-- Provided records follows --
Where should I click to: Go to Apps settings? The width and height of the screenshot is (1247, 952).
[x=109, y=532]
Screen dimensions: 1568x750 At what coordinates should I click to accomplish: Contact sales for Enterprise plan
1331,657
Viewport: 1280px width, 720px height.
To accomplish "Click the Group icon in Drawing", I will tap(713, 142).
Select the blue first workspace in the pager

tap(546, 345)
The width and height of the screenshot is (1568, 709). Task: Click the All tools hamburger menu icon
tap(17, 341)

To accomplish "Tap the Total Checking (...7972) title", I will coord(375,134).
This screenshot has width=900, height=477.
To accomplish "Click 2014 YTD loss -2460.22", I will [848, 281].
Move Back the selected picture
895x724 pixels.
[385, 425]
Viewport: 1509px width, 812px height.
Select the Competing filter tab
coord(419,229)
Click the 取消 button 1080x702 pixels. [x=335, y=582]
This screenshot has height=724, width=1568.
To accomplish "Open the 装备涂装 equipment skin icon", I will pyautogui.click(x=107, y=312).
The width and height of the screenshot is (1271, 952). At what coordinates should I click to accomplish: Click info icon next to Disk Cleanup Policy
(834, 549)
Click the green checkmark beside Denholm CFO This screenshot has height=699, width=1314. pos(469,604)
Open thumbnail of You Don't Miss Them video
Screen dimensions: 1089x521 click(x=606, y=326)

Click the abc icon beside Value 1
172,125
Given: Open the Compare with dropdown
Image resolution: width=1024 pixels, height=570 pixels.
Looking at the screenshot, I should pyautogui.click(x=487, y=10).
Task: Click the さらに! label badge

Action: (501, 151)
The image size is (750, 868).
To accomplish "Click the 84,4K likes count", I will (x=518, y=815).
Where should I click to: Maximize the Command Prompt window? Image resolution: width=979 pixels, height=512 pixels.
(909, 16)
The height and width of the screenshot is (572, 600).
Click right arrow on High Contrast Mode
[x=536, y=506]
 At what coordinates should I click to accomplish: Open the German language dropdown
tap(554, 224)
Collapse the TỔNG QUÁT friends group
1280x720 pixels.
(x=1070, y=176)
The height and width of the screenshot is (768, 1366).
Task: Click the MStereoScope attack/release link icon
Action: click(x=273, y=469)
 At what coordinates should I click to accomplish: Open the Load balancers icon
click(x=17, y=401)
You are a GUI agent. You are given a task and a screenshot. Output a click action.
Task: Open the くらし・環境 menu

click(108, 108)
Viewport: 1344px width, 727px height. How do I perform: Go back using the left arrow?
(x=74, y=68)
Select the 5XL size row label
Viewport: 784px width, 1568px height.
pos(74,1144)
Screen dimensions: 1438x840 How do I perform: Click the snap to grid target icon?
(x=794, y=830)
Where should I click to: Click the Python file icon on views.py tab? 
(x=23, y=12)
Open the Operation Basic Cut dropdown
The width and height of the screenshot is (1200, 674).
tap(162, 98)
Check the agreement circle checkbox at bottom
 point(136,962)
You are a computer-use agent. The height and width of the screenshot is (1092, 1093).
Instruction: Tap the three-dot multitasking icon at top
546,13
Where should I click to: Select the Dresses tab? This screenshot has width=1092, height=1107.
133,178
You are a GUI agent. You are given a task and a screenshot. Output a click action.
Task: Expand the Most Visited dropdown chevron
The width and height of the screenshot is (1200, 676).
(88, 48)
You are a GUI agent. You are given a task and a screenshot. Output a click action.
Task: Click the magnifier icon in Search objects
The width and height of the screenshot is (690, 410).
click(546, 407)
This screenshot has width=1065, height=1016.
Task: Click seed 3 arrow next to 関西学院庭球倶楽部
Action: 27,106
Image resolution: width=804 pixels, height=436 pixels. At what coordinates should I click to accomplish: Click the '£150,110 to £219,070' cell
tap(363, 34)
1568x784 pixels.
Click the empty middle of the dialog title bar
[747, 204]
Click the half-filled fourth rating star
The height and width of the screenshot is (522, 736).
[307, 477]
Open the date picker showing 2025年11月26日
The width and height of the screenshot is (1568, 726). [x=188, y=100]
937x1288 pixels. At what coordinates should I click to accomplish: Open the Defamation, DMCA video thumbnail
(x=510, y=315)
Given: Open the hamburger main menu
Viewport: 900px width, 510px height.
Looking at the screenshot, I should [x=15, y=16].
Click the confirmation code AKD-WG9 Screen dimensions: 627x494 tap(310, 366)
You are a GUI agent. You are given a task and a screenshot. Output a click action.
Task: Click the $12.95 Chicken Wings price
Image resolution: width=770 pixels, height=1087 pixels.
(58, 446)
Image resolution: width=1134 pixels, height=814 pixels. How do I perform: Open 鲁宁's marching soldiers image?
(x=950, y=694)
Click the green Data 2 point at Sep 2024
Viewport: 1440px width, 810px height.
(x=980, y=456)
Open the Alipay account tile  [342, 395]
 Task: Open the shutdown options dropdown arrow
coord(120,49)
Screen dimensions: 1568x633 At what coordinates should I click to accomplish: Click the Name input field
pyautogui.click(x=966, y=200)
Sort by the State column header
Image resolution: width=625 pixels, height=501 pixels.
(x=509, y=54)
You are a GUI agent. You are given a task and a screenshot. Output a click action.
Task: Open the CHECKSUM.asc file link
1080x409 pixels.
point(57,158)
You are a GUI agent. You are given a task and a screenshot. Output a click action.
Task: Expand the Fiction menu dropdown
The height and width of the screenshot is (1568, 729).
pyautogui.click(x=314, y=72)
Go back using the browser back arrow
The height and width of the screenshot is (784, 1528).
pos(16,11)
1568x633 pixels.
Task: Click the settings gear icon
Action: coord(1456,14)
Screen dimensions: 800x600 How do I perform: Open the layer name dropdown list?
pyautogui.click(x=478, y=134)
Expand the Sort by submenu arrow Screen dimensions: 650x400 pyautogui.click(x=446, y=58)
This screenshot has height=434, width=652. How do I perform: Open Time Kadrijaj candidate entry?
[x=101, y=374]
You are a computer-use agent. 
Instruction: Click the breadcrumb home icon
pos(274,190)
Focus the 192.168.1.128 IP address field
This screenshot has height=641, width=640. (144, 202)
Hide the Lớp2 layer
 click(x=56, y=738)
-- Provided records concluded --
**What is being asked:** Filter the records above for lines containing the word "Expand", and copy those lines.

**Completed task:**
Task: Expand the Most Visited dropdown chevron
Task: Expand the Fiction menu dropdown
Expand the Sort by submenu arrow Screen dimensions: 650x400 pyautogui.click(x=446, y=58)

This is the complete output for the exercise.